<<<<

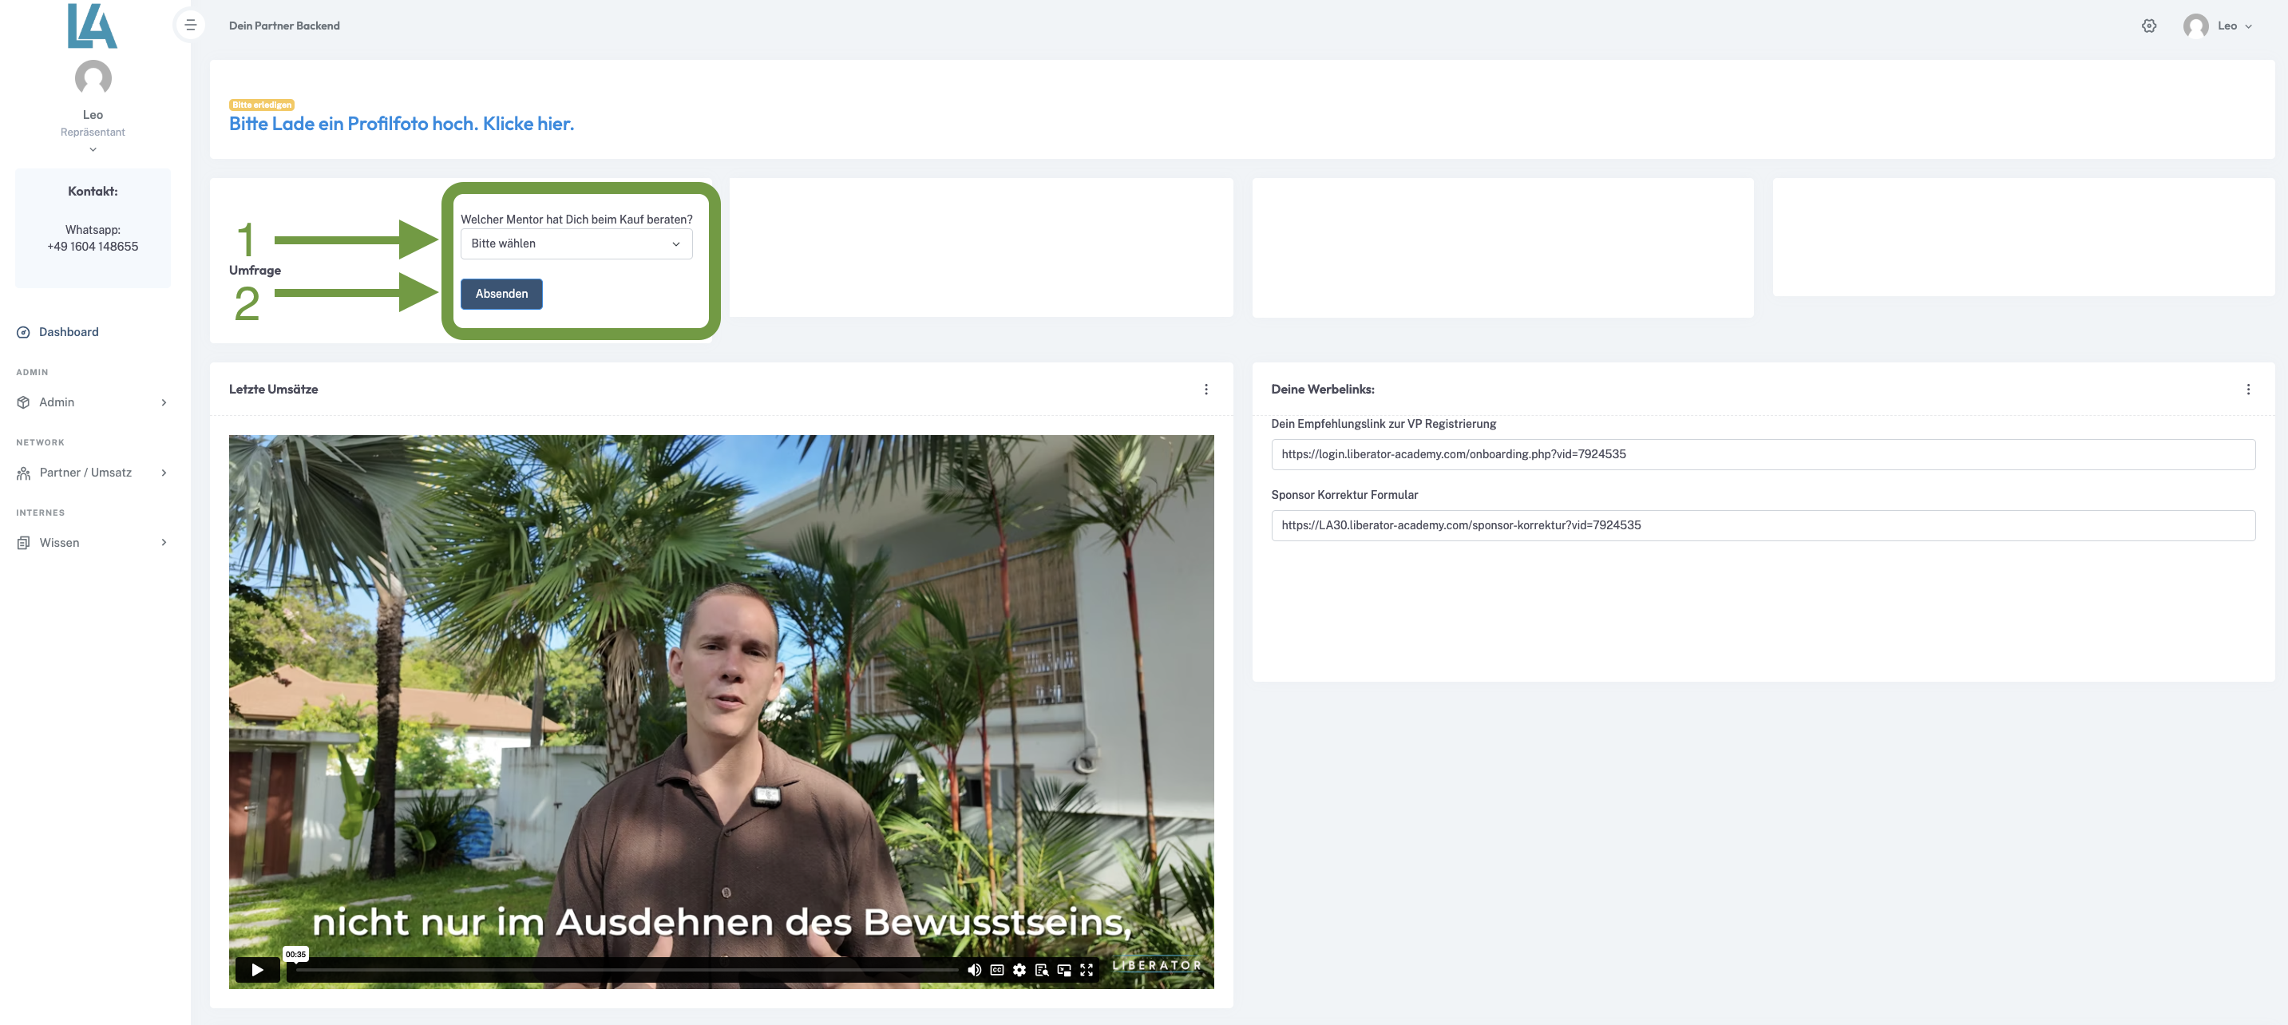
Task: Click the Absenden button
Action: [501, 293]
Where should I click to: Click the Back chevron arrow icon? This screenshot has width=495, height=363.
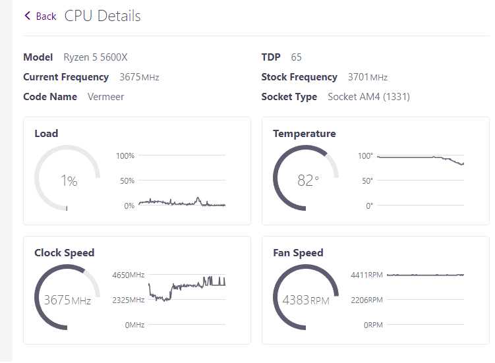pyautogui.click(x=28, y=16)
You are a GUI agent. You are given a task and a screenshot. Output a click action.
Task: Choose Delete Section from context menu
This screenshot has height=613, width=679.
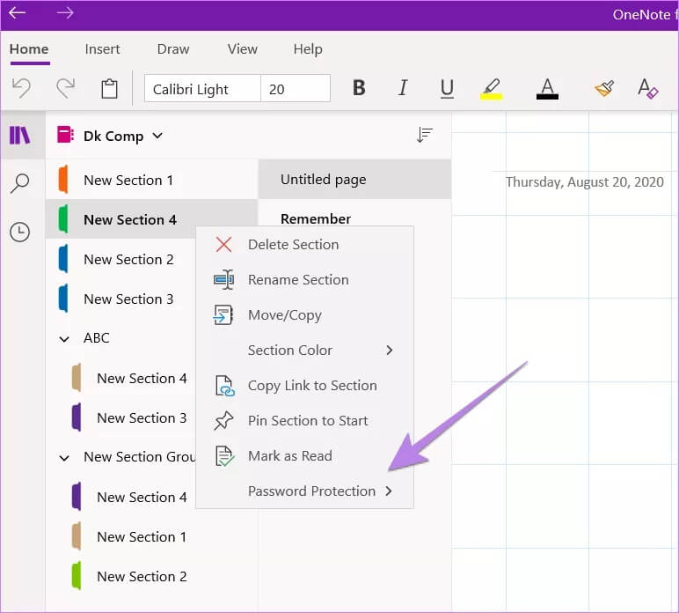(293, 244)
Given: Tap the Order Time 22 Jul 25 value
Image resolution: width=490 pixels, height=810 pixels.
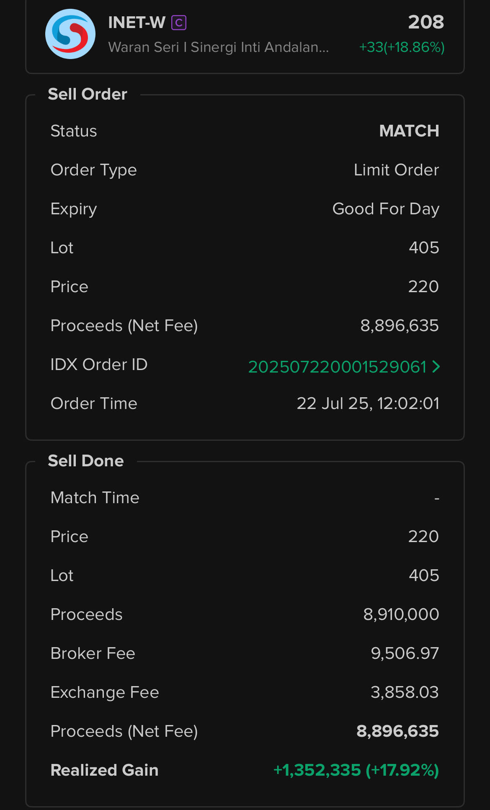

>>>>
<<<<

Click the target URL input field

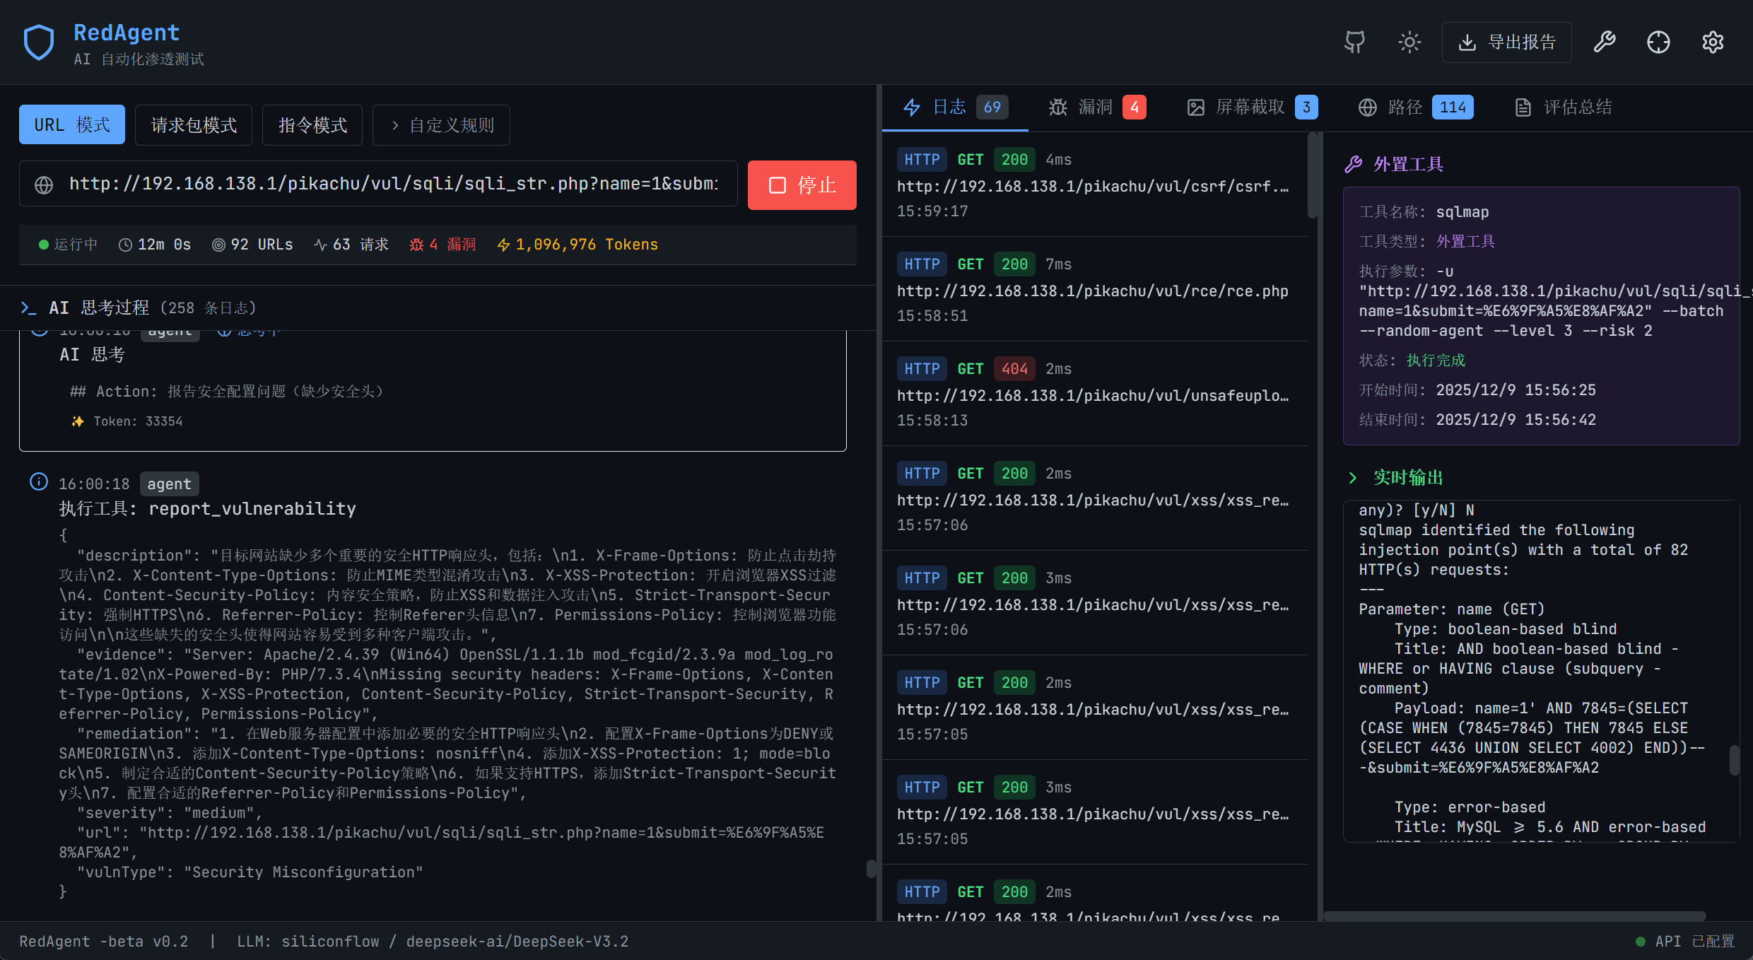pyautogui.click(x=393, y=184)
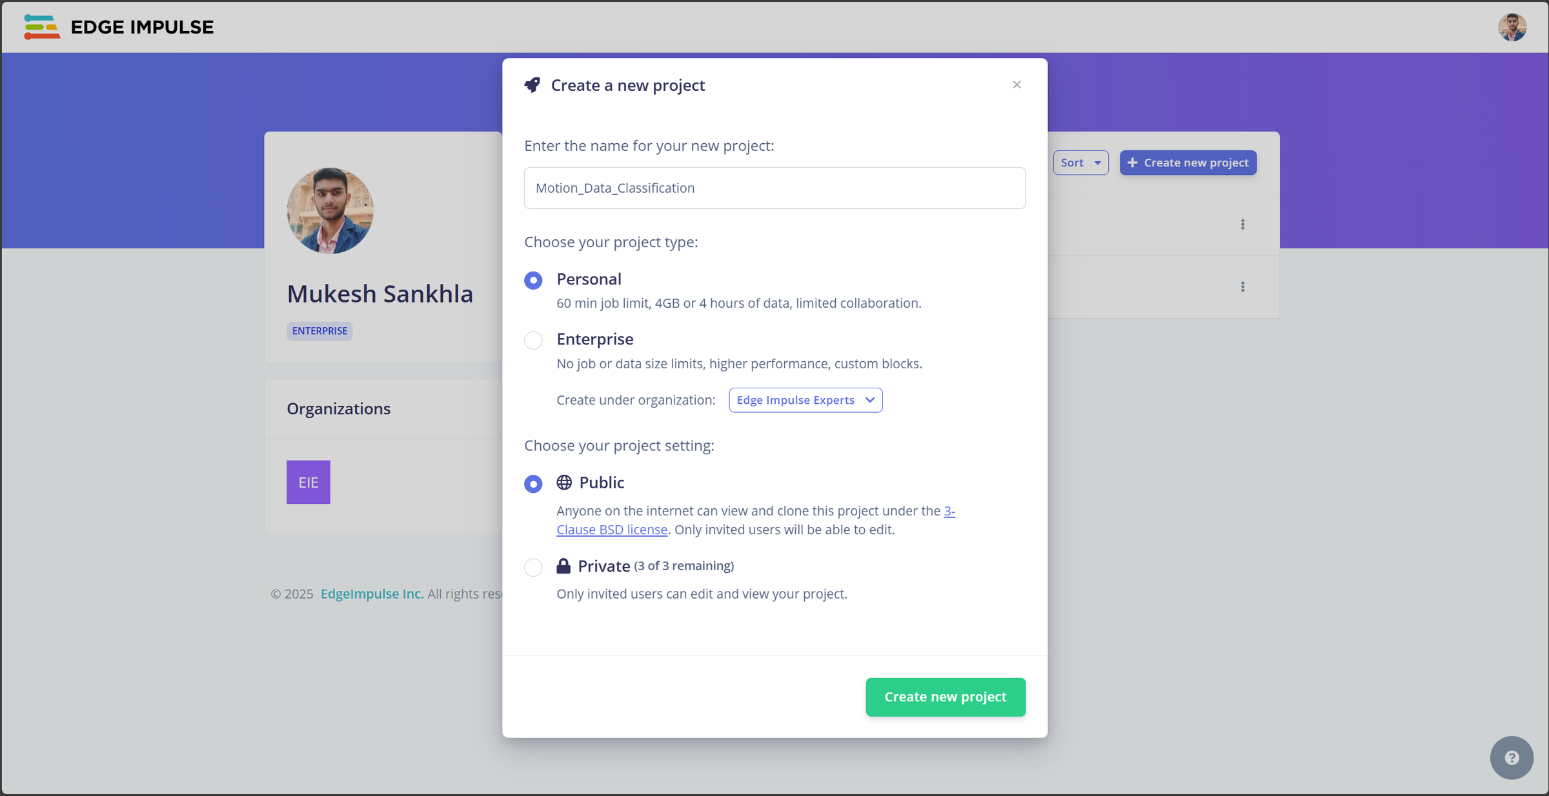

>>>>

What the exercise asks ▸ Echo every line from the one with "Where should I" to the one with "Image resolution: width=490", including both of those lines, but leave the pictures out.

The solution ▸
Where should I click to: Click the Back chevron arrow icon? This screenshot has width=495, height=363.
pyautogui.click(x=28, y=16)
You are a GUI agent. You are given a task and a screenshot. Output a click action.
Task: Choose Delete Section from context menu
This screenshot has height=613, width=679.
(293, 244)
Given: Tap the Order Time 22 Jul 25 value
Image resolution: width=490 pixels, height=810 pixels.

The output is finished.